# Problem to solve
Would you find each line in the entries below with the string "will" and copy it?

Provided material section start

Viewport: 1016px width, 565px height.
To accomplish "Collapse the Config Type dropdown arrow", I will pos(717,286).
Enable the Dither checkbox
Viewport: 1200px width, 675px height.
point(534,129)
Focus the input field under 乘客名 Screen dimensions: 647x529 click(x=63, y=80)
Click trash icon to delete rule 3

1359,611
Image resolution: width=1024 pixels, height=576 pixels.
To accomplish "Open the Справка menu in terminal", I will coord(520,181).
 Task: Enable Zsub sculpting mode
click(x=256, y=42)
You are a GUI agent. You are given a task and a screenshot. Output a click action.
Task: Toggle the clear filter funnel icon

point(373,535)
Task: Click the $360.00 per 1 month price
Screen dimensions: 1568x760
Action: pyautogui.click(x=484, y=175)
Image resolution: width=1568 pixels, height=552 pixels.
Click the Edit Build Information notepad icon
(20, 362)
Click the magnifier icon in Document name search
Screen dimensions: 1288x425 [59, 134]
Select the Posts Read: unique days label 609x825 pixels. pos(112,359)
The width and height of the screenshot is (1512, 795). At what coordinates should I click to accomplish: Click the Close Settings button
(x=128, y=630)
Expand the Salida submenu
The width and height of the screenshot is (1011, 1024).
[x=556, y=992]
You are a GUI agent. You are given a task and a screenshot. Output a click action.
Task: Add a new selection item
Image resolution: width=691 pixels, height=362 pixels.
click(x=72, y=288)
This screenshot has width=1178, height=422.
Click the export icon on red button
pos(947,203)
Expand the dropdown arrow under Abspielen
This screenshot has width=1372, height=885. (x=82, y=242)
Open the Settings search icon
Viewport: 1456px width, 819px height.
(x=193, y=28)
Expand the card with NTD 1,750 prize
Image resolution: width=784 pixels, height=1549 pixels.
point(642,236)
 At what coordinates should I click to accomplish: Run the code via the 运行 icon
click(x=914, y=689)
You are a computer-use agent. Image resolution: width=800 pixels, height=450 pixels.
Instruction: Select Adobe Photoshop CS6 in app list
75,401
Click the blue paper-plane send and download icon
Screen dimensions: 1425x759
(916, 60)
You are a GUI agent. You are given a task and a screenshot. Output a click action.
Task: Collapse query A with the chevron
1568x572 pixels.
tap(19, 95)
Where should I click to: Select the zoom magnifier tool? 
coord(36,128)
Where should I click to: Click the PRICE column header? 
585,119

Provided material section end

# The completed task
To accomplish "Collapse the Config Type dropdown arrow", I will pos(717,286).
To accomplish "Open the Справка menu in terminal", I will coord(520,181).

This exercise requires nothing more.